Visa And Mastercard Push Tokens Into The Trust Layer For AI Shopping
Visa and Mastercard are building agentic-commerce payment frameworks around tokenized credentials, authenticated agents and permissioned transactions. Consumer data shows 45% comfort with AI agents completing purchases, but 95% still have at least one concern, making trust and fraud protection the real adoption test.

Tokens Become The Permission Layer
Visa and Mastercard are pushing agentic commerce into the payment infrastructure layer, not just the checkout screen.
The central issue is whether a merchant, issuer and network can tell that an AI agent is allowed to act for a shopper before money moves.
The source material points to tokenized credentials as the control point.
In a standard online transaction, tokenization can replace card data with a secure credential.
In an AI-assisted purchase, the same idea has to carry more information: who authorized the agent, what permission was granted, and whether the transaction fits the limits set by the consumer.
That is why the battle around agentic shopping is less about a single chatbot and more about the systems beneath it.
OpenAI, Google and Perplexity are named among the companies trying to make assistants useful for shopping decisions.
Visa and Mastercard are working on the payment rails that would let those assistants transact without exposing raw account details or leaving merchants unsure about authority.
Consumer Interest Still Runs Into Trust
The consumer data in the source shows both demand and friction.
A study with Worldpay found that 45% of consumers are comfortable allowing AI agents to complete purchases on their behalf, while 95% express at least one concern about agentic commerce.
The gap is important for payment networks because trust, not recommendation quality, becomes the gating factor once software can initiate a purchase.
The same research found that half of U.S. consumers would trust agentic commerce more if fraud protections were clearly established.
That puts fraud controls, authentication and permission records near the center of the product test.
For merchants, the operating question is also different from normal e-commerce.

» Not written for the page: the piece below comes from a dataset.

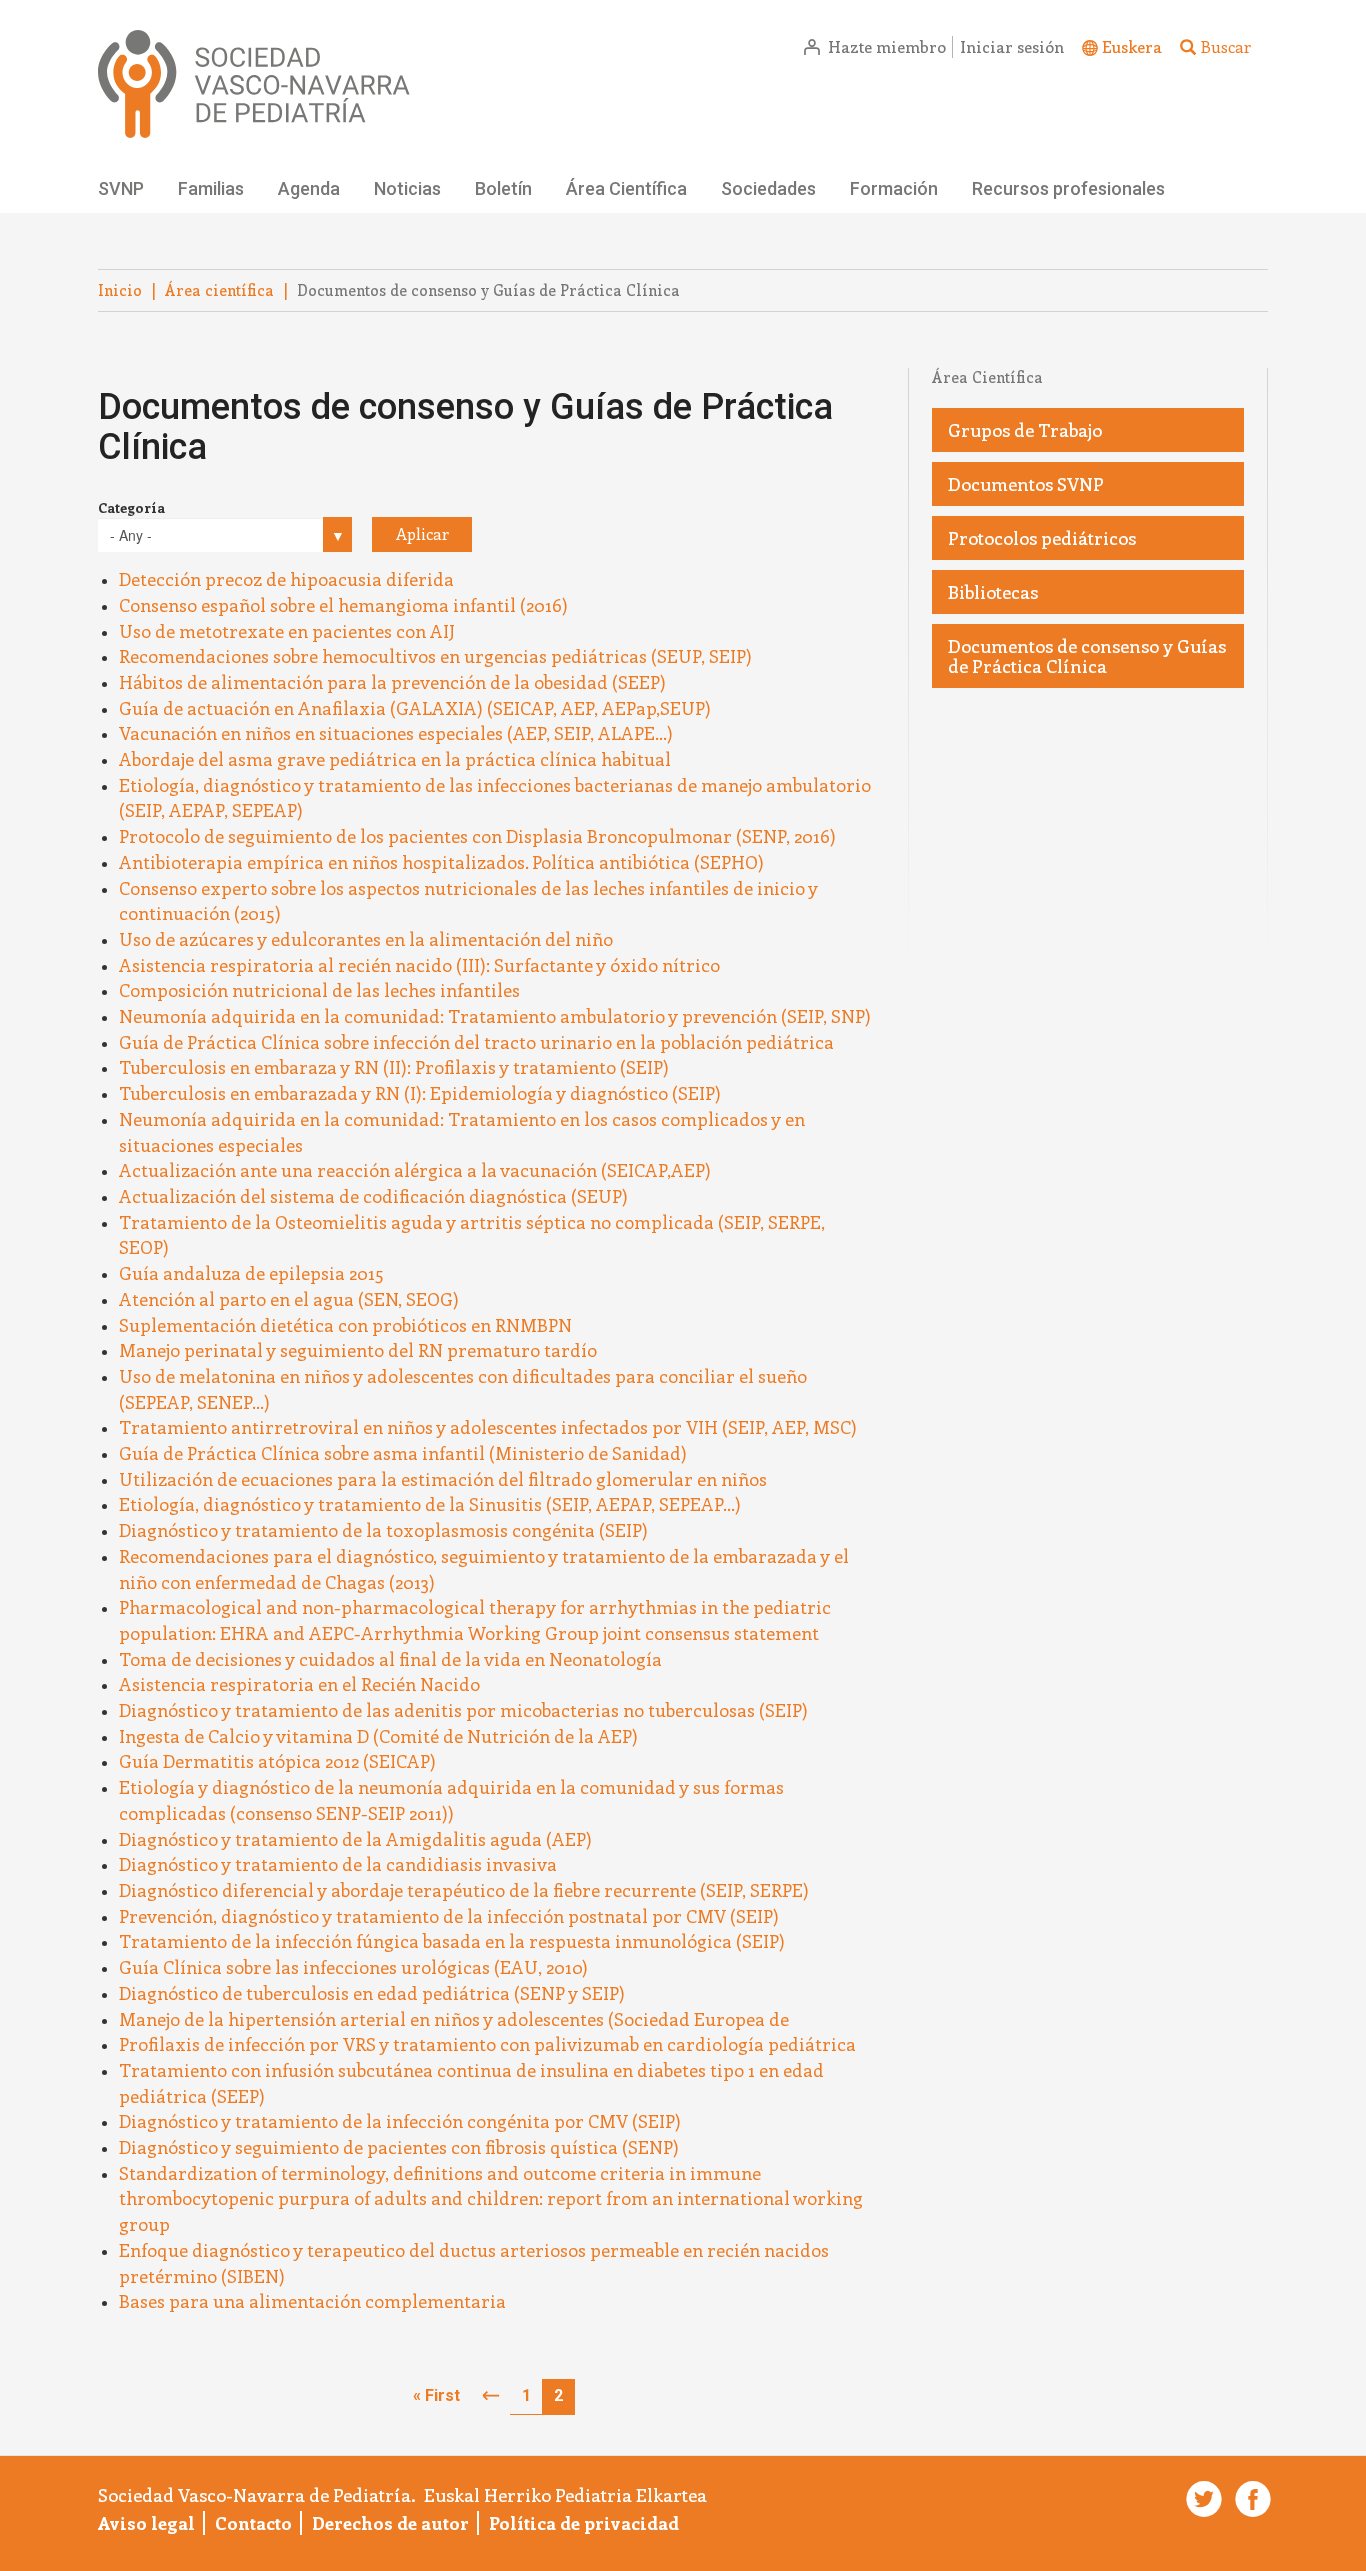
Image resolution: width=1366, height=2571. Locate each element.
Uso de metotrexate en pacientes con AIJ (287, 631)
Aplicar (422, 533)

A store can verify a card credential, but an AI shopping agent may be acting on instructions given hours, days or weeks earlier.
The merchant then needs evidence that the software is approved, the credential is valid and the purchase still matches the consumer's instructions.
Visa And Mastercard Choose Frameworks Over Assistants
Visa's recent work includes Agent Score, Agentic Directory and token capabilities intended to add assurance signals around AI-driven purchases.
Those tools point to a network-level role: help issuers and merchants assess whether a transaction is coming from an approved participant in an agentic-commerce environment.
Mastercard is moving along a similar path through Mastercard Agent Pay and tokenized payment credentials.
Its work with Wizard and Stripe is framed around an AI shopping environment where product discovery and payment execution remain tied to visible authority over who is acting and under what conditions.
Neither company needs to control every consumer AI assistant for this strategy to matter.
The stronger position is below the assistant layer, where credentials, identity checks and transaction permissions are accepted by merchants and issuers.
If agentic commerce grows, that layer decides whether autonomous software can actually complete a purchase.
The Checkpoint Is Permission Proof
The next test is practical: whether consumers, merchants and issuers accept tokenized agent credentials as enough proof for AI-initiated purchases.
Visa and Mastercard can describe frameworks, but the system only works if shoppers understand the permission model and merchants can process the signal without adding checkout friction.
The source does not prove that agentic commerce has reached mass adoption.
It shows that the payment networks are preparing for a market in which the assistant may change often, while the authorization layer must remain stable.
The clearest checkpoint is whether fraud protections and permission limits become visible enough to convert consumer curiosity into trusted transactions.